Working with postdoctoral researcher Taylor Krueger, graduate students Seth Johnson and Chieh-Hsi Kuan, and research associate Cheng Chen, Fang trained the technology on nitrophenols in water exposed to ultraviolet radiation. What they observed was elegant: when UV light hits a nitrophenol molecule, it triggers excited-state intramolecular proton transfer—a positively charged hydrogen ion leaps from one location within the molecule to another, creating a temporary, unstable intermediate form called an aci-nitro intermediate. This intermediate is the key. Because it absorbs longer wavelengths of light than the original molecule, it becomes far easier to break down, even under ordinary visible sunlight. And through additional spectroscopic techniques that measure molecular vibrations, the team discovered that water molecules themselves play an active role in this breakdown process.
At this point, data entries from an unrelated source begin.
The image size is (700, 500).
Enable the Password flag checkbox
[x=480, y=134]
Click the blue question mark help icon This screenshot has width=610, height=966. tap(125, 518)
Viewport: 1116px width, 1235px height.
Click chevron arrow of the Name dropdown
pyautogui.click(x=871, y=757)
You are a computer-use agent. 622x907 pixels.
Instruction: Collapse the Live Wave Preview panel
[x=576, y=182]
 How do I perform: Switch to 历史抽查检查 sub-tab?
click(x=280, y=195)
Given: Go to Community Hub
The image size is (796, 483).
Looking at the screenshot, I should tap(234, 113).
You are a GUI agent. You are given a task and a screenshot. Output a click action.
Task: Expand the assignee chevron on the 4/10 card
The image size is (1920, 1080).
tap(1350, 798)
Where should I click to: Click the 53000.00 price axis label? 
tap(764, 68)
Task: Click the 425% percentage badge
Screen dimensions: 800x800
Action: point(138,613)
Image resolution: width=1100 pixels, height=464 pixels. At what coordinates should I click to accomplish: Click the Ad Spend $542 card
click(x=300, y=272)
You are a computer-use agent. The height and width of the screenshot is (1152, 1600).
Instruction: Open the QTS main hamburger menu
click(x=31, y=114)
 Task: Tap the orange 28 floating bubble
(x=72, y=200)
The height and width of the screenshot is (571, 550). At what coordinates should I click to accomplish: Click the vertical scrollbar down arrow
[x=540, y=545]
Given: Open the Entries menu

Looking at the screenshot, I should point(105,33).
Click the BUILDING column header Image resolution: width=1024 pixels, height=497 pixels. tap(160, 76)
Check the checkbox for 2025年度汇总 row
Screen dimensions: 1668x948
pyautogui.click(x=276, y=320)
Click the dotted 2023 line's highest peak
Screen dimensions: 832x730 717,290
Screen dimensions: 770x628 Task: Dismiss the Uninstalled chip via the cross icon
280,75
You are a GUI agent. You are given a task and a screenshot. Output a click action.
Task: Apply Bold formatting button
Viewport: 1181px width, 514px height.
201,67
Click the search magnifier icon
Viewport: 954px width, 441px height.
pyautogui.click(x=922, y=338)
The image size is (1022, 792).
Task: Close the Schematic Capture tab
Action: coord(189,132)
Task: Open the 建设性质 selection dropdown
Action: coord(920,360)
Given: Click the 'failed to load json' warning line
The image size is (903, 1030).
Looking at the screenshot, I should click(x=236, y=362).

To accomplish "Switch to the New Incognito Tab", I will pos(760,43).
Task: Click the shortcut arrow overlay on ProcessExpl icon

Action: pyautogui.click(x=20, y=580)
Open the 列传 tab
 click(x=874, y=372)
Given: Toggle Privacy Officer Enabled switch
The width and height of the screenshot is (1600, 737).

"Knowing about this proton transfer step lets us understand where and how the molecule is vulnerable, which is critical information environmental engineers need for designing cleanup methods," Fang said. The role of zinc is equally important: zinc ions accelerate the transformation and help semi-stabilize the intermediate form, creating an opening to attack and degrade the pollutant. The discovery points toward practical, affordable remediation strategies that could be deployed in water treatment facilities and contaminated sites, offering real hope to the communities where nitrophenols have accumulated.